Texto selecionado:
· · · · ·

Connor observa a mesma relação de causa-efeito entre a seca, acompanhada
de grandes incêndios, que assolou a Rússia em 2010 e as primaveras árabes. “A
Rússia é o grande provedor de trigo dos países árabes, e como pode apenas
exportar, o preço da farinha duplicou, o que gerou descontentamento social”,
resume. Sem esse mal-estar, teriam as mobilizações pró-democracia recebido
tanto apoio? Connor acredita que não.
Na margem sul do Mediterrâneo, os focos de tensão se multiplicam. A
construção, na Etiópia, da grande barragem do Renascimento causou um confronto
com o Egito, que se opõe à obra porque garante que afetará o fluxo do Nilo e
agravará seus problemas de abastecimento.

· · · · ·

Seção de dados:
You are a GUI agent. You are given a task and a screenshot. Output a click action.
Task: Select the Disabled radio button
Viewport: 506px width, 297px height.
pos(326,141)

· · · · ·

Tarefas obrigatórias:
a – As afirmações a seguir estão de acordo com o texto selecionado? Responda sim ou não a cada uma e cite literalmente as palavras do texto que decidem a questão.
(i) A seca que atingiu a Rússia em 2010 veio acompanhada de grandes incêndios.
(ii) Connor acredita que, sem o mal-estar social, as mobilizações pró-democracia teriam recebido o mesmo apoio.
(iii) O Egito apoia a construção da grande barragem do Renascimento.
b – Responda, com base no texto selecionado:
(i) Que país é apontado como o grande provedor de trigo dos países árabes?
(ii) Em que país está sendo construída a grande barragem do Renascimento?
(iii) O fluxo de qual rio, segundo o Egito, será afetado pela obra?
c – Transcreva do texto selecionado tudo o que vai desde "Na margem sul" até "problemas de abastecimento.", sem alterar nada.

Gabarito:
a –
(i) Sim: "a seca, acompanhada de grandes incêndios, que assolou a Rússia em 2010"
(ii) Não: "Connor acredita que não."
(iii) Não: "o Egito, que se opõe à obra"

b –
(i) A Rússia.
(ii) Na Etiópia.
(iii) O Nilo.

c –
Na margem sul do Mediterrâneo, os focos de tensão se multiplicam. A
construção, na Etiópia, da grande barragem do Renascimento causou um confronto
com o Egito, que se opõe à obra porque garante que afetará o fluxo do Nilo e
agravará seus problemas de abastecimento.